State fines local hospitals including Clovis Community after immediate jeopardy violations
State inspectors fined two Central Valley hospitals in 2025 after finding immediate jeopardy violations tied to a postpartum death, raising local patient safety concerns.

State regulators imposed substantial fines on two Central Valley hospitals during 2025 after inspections found conditions that placed patients in immediate jeopardy, including a $100,000 penalty for Clovis Community Medical Center tied to the avoidable death of a 26-year-old woman.
The fatality occurred after the patient was discharged following childbirth in December 2022; she died of a pulmonary embolism six days later. The state investigation concluded she had multiple risk factors for deep vein thrombosis that were not fully evaluated and that diagnostic testing was not ordered before discharge. Inspectors later returned and found the hospital in compliance after remedial actions were taken.
Clovis Community Medical Center is part of the region’s largest health system. The fines and citations are part of a broader pattern across the Valley in 2025 in which state surveyors issued immediate-jeopardy findings to multiple facilities.

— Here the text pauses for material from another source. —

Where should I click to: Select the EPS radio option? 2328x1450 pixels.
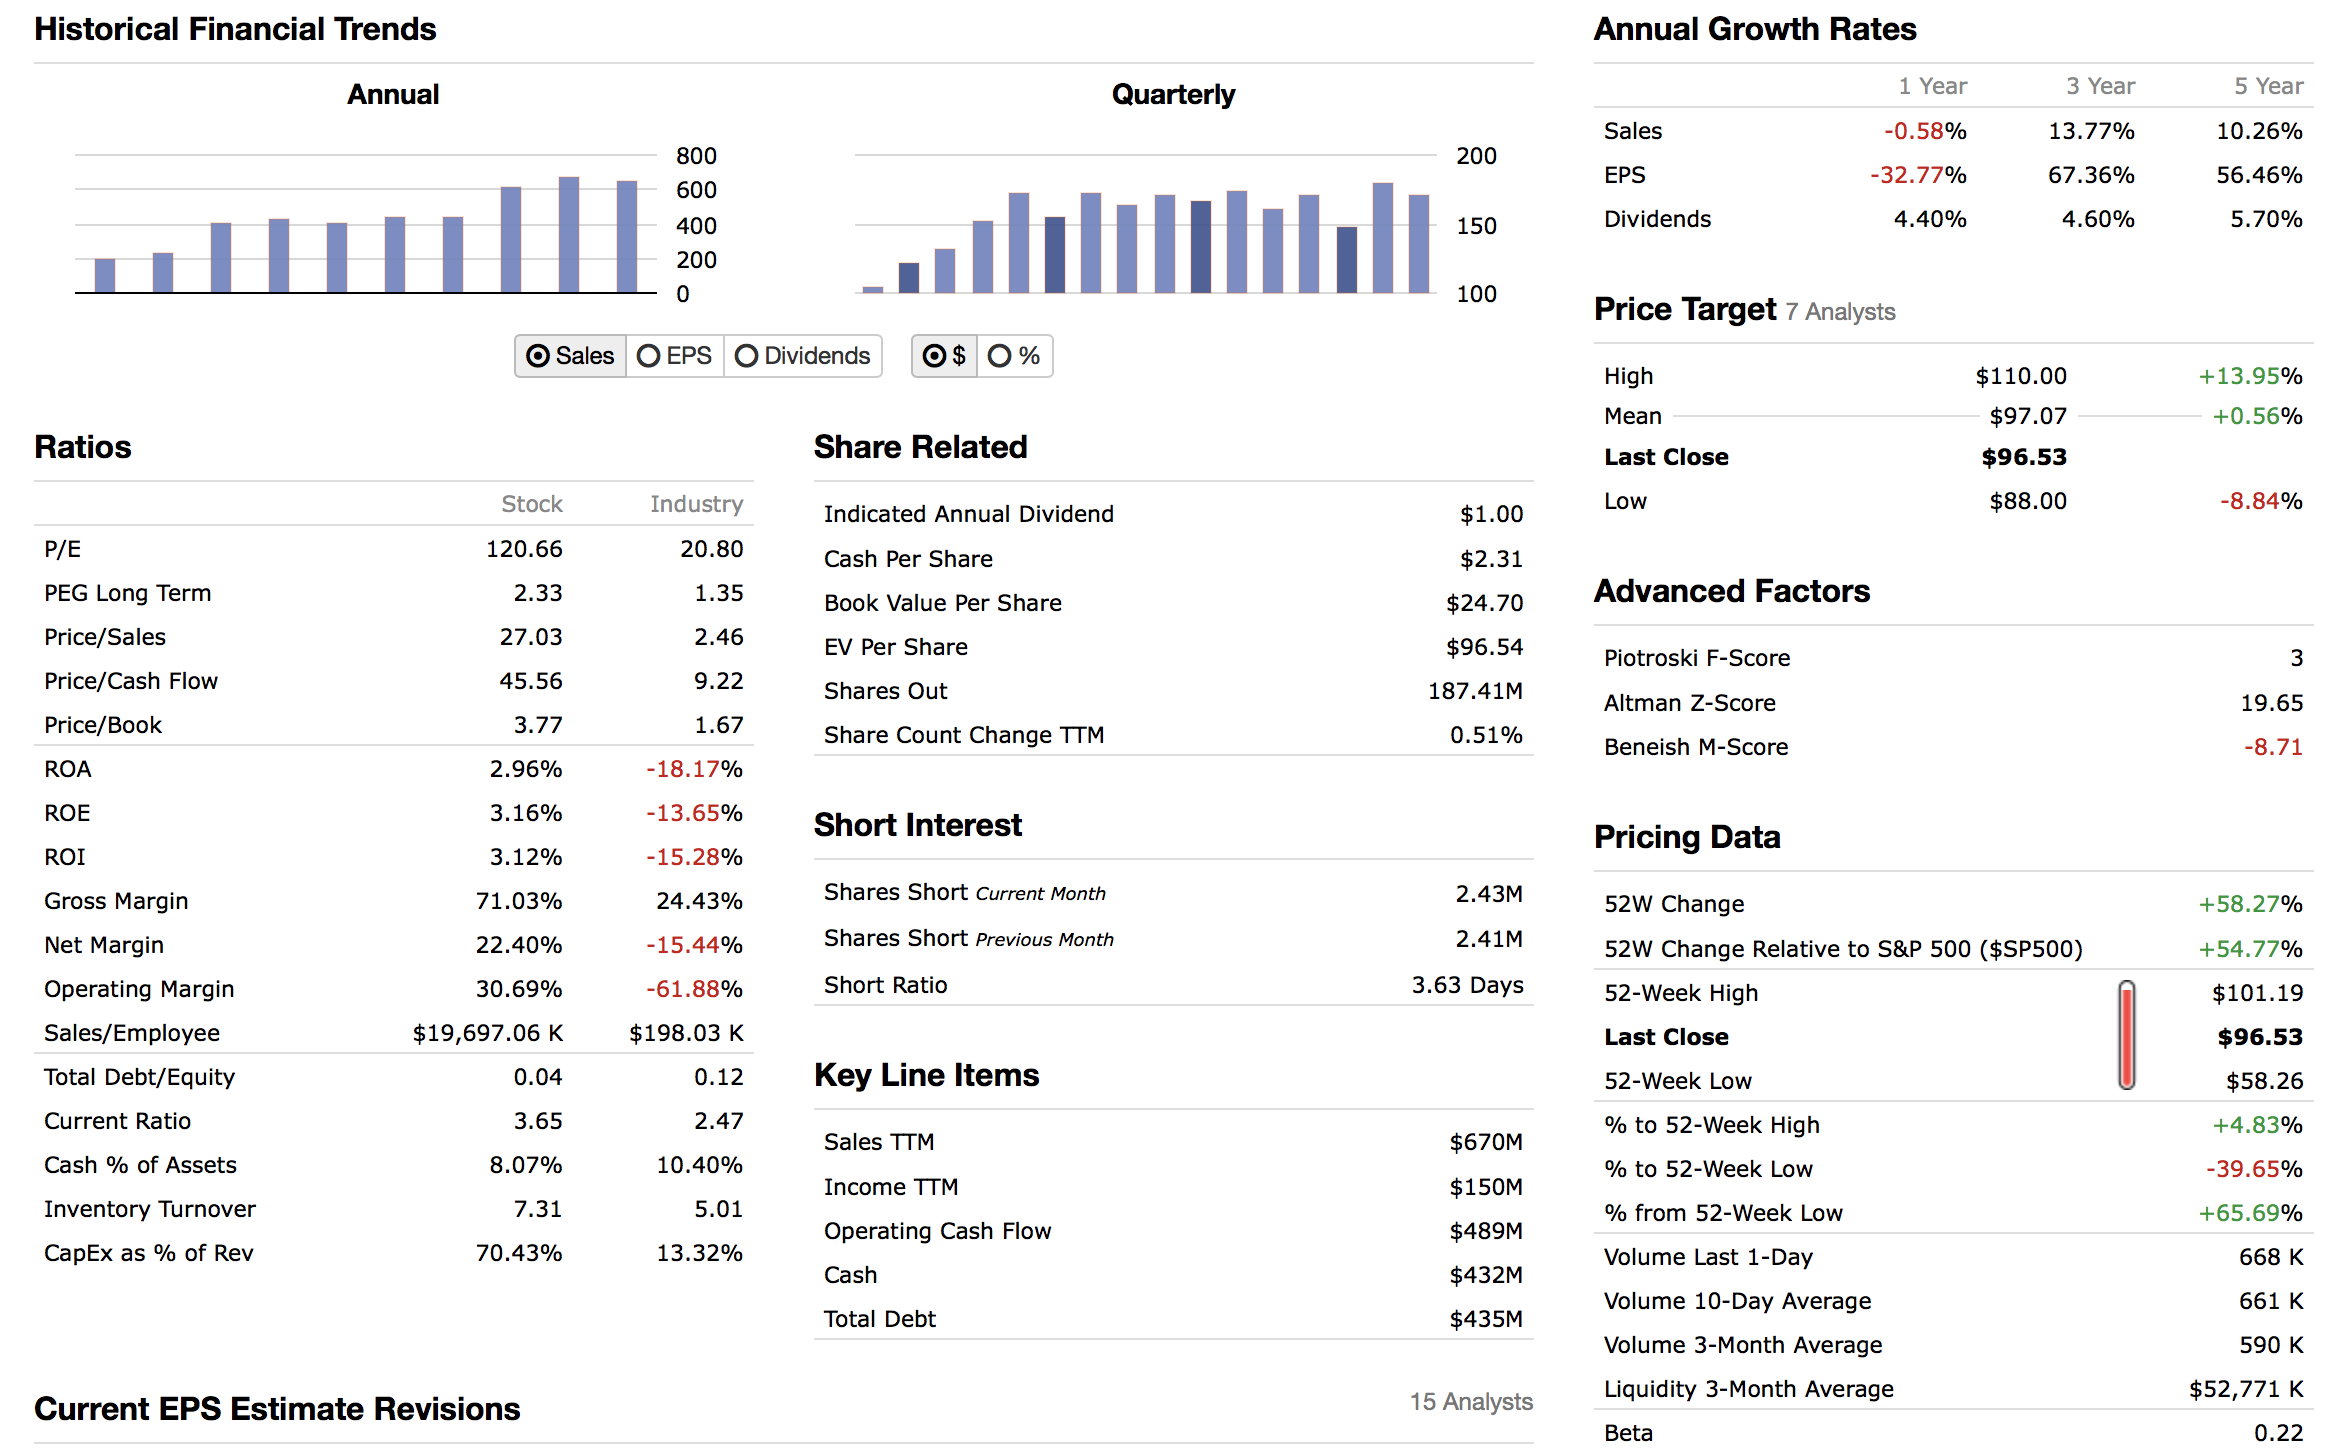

The immediate-jeopardy designation signals that a facility’s practices or conditions put patients at significant risk of serious harm or death and requires rapid corrective action.
For Fresno County residents, the case underscores gaps that can occur in postpartum care and hospital accountability. Pulmonary embolism remains a leading cause of maternal death nationwide, and early recognition of deep vein thrombosis risk is a key preventive step. When assessment, testing, or follow-up planning fail, the consequences can be devastating for young families and for communities already facing barriers to care.

Hospital leaders in the cases cited have said they implemented policy changes and corrective steps after the inspections. Regulators’ return visits that found compliance illustrate the role of oversight in forcing rapid improvements, but they also highlight the reactive nature of enforcement — changes often come after a serious event.
Public health implications extend beyond any single hospital. In communities across the Central Valley, factors such as language barriers, transportation challenges, limited access to primary care, and workforce shortages can complicate postpartum follow-up and risk monitoring. When hospital systems miss opportunities to evaluate risk or order diagnostic testing, those systemic pressures are part of the context that can turn a routine discharge into a life-threatening situation.
The takeaway? Ask direct questions before discharge about your risk for blood clots, what symptoms to watch for, and what the follow-up plan will be. Keep postpartum appointments, seek care immediately for leg pain or sudden shortness of breath, and if you have concerns about a hospital’s response, notify public health authorities or your clinician. Our two cents? Trust your instincts and press for clear discharge instructions — it could make all the difference for you or someone you love.